The president says New York State didn't fight the loss of the state and local tax deduction in the tax package he supported, even though there were multiple efforts to do so.

The president accused Gov. Andrew M. Cuomo and

The president accused Gov. Andrew M. Cuomo and state Attorney General Letitia James of "illegally" launching an investigation into the National Rifle Association. Credit: AP/Jacquelyn Martin

WASHINGTON — President Donald Trump took aim at his home state in a pair of Monday tweets, accusing lawmakers of not putting up a fight to remove the SALT deduction cap included under his 2017 tax overhaul, despite multiple bipartisan efforts to eliminate the cap on the popular tax exemption.

The president kicked off a pair of morning tweets by accusing Gov. Andrew M. Cuomo and state Attorney General Letitia James of “illegally” launching an investigation into the National Rifle Association last week, and segued into a claim that New York lawmakers did not "put up a fight" against the $10,000 cap on state and local tax deductions that was enacted in 2017 under a Trump-backed tax plan passed by the then-majority Republican Congress.

“People are fleeing New York State because of high taxes and yes, even oppression of sorts," Trump tweeted. "They didn’t even put up a fight against SALT — could have won. So much litigation. The NRA should leave and fight from the outside of this very difficult to deal with (unfair) State!”

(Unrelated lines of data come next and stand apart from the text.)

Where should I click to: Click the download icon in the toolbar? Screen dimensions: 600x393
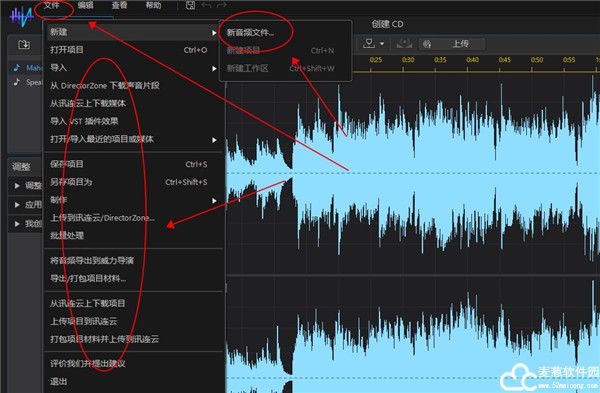(x=369, y=43)
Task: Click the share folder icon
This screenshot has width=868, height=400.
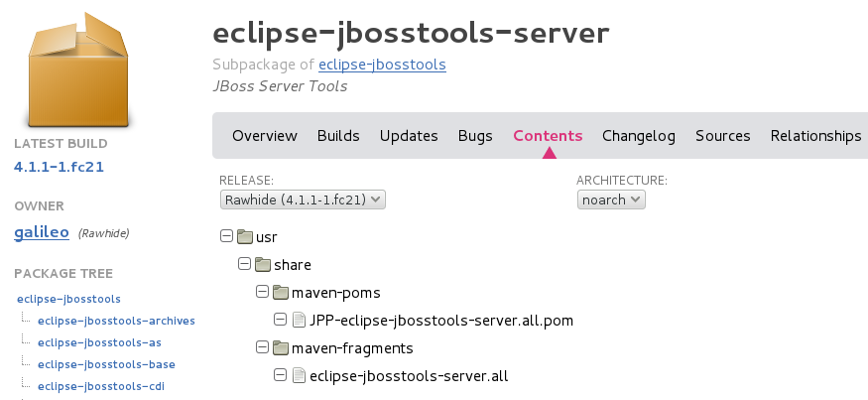Action: coord(262,265)
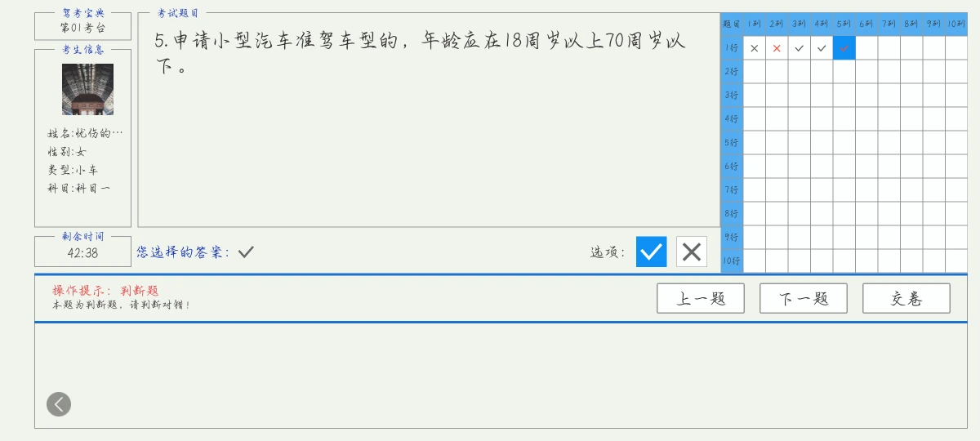980x441 pixels.
Task: Jump to empty question 6 cell in row 1
Action: point(866,48)
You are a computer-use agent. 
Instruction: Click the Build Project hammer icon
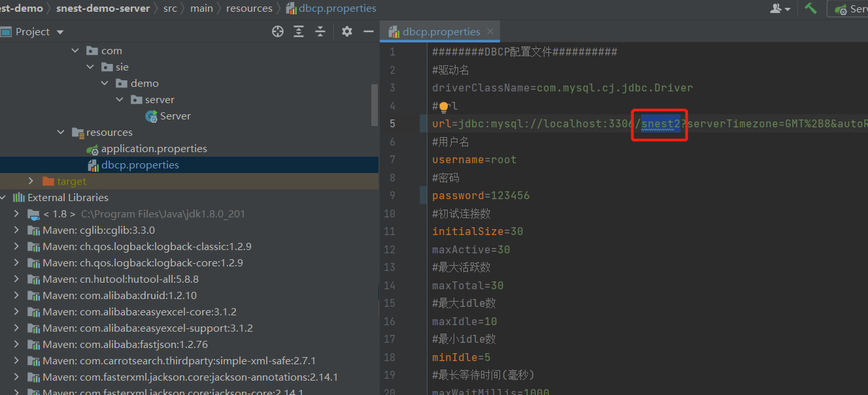810,8
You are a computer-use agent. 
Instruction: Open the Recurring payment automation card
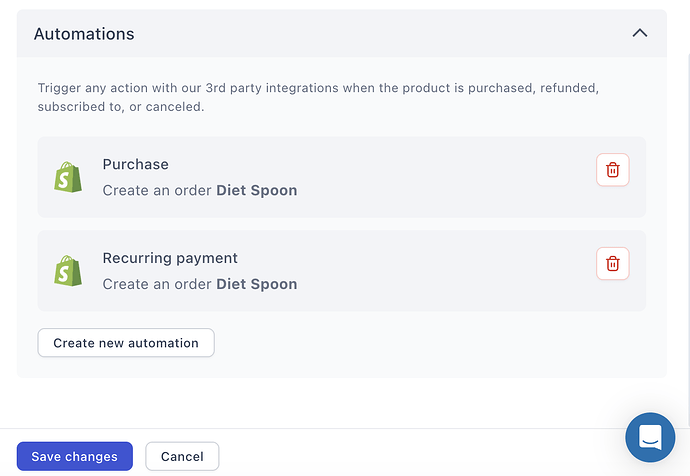pos(341,271)
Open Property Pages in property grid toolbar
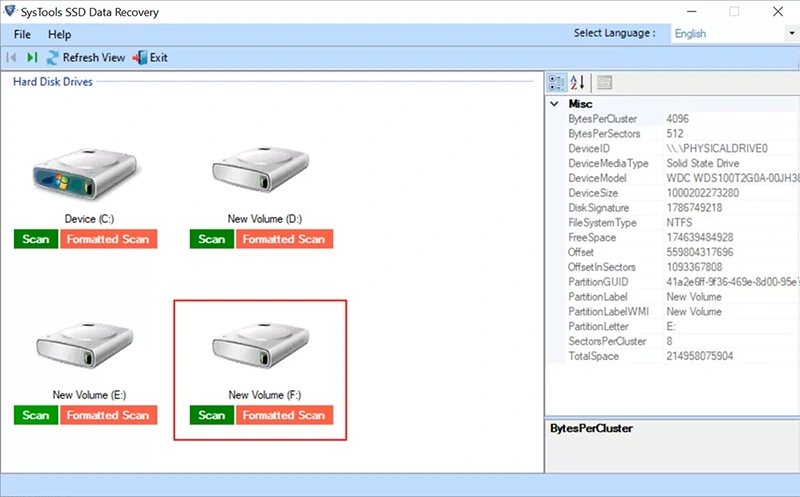 pyautogui.click(x=605, y=82)
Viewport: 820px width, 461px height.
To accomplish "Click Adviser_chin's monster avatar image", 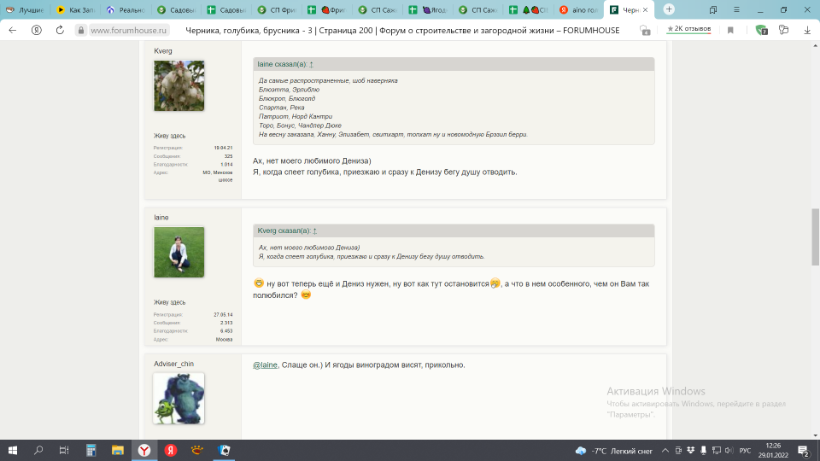I will coord(179,398).
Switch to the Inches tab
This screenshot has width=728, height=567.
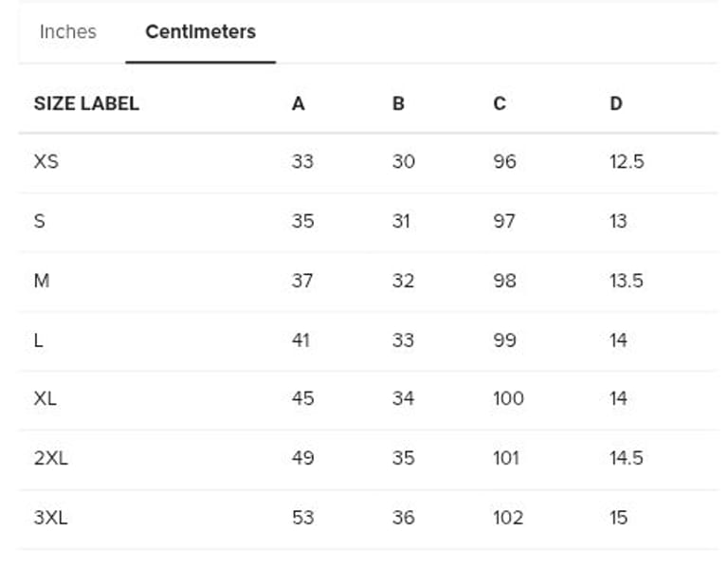pyautogui.click(x=67, y=32)
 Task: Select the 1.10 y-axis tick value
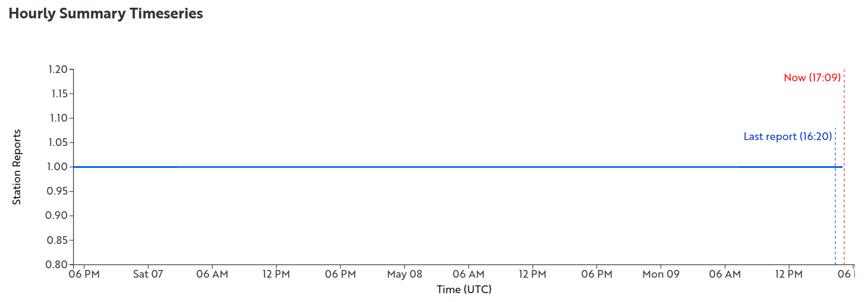[x=58, y=118]
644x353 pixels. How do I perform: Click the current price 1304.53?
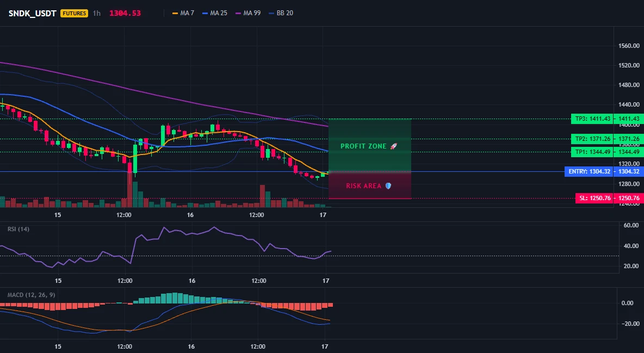pyautogui.click(x=125, y=13)
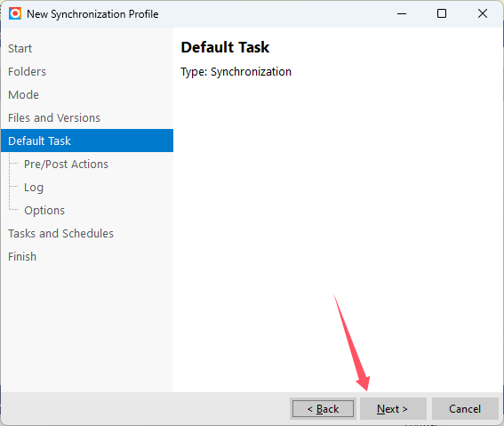
Task: Select the highlighted Default Task sidebar item
Action: coord(87,141)
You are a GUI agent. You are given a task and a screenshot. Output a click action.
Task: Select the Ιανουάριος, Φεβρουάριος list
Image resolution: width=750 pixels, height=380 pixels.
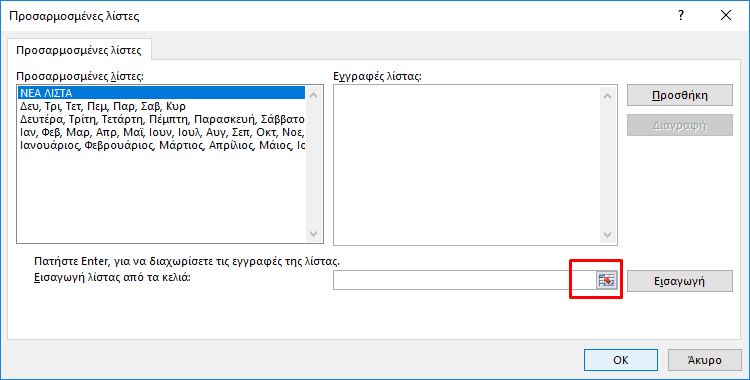162,145
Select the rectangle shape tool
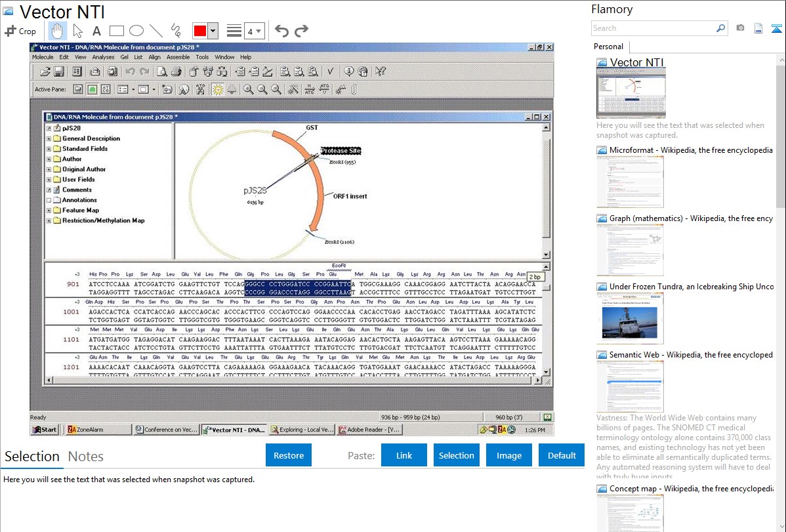Viewport: 786px width, 532px height. [117, 31]
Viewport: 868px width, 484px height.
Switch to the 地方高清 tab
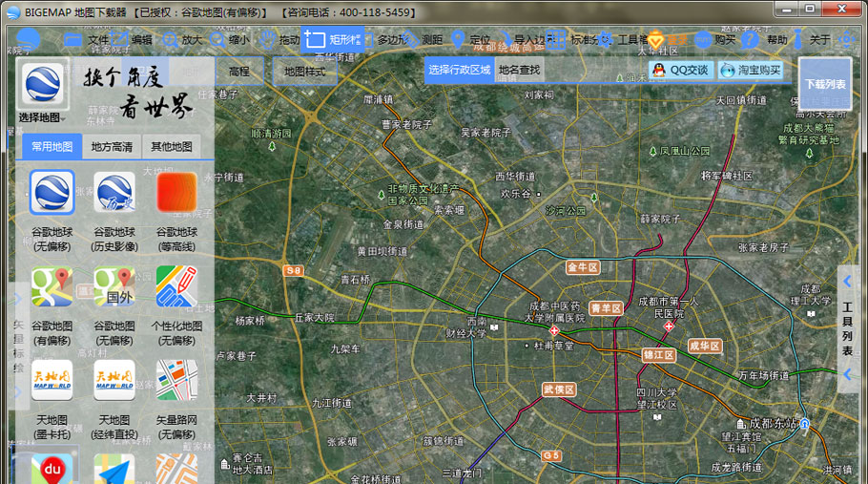point(112,147)

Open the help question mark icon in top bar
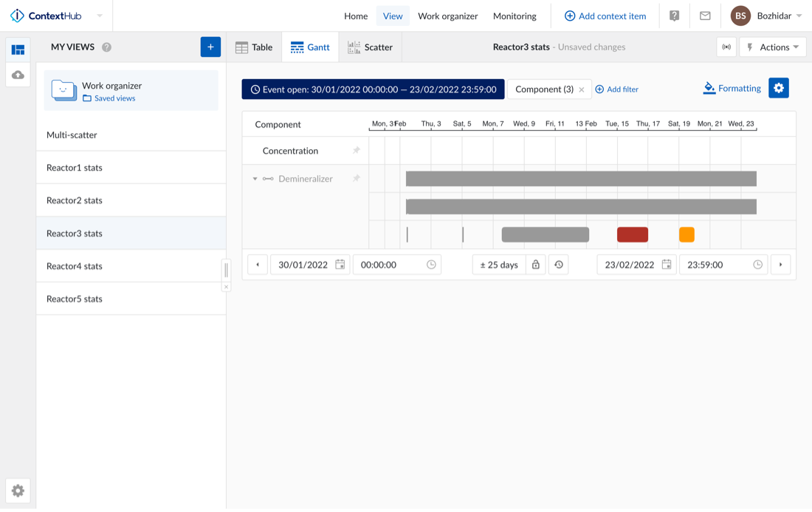coord(674,16)
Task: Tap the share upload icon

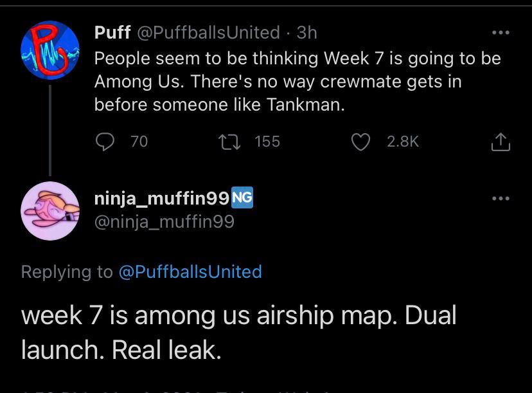Action: (x=500, y=142)
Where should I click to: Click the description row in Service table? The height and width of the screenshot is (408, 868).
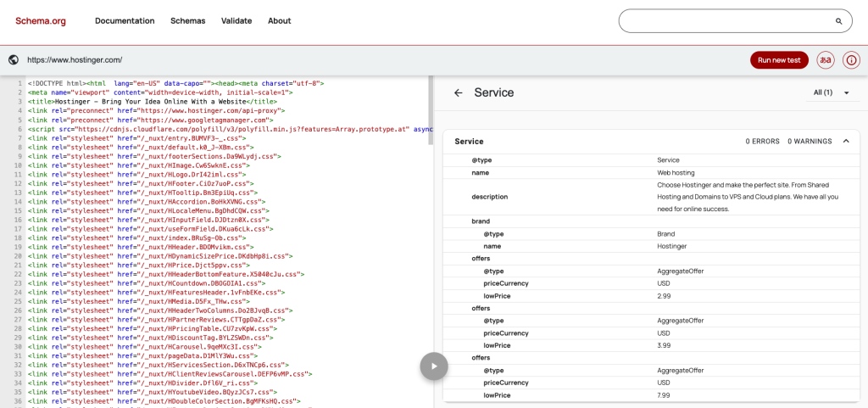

It’s unclear from the president’s tweets whom he faulted for not putting up a fight, but Democrats and Republicans alike rejected the claim.

Lawmakers from both sides of the aisle have repeatedly called on Trump and Congress to eliminate the cap, including two of Trump’s key supporters in the New York congressional delegation, Reps. Peter King (R-Seaford) and Lee Zeldin (R-Shirley). King, Zeldin and Reps. Tom Suozzi (D-Glen Cove) and Nita Lowey (D-White Plains) have all sponsored legislation to reinstate the full SALT deduction.

King, in a phone interview, said Trump was "absolutely wrong" and "rewriting history," noting that he and Zeldin tried to persuade Trump and several White House officials against pursuing the cap.

King said if Trump wanted to, he could persuade the Republican-controlled Senate to repeal the cap.

"He's the president," King said. "He's from New York, but he did more to hurt New York than what's ever been done before. That's the reality and he's trying to pass the buck to us."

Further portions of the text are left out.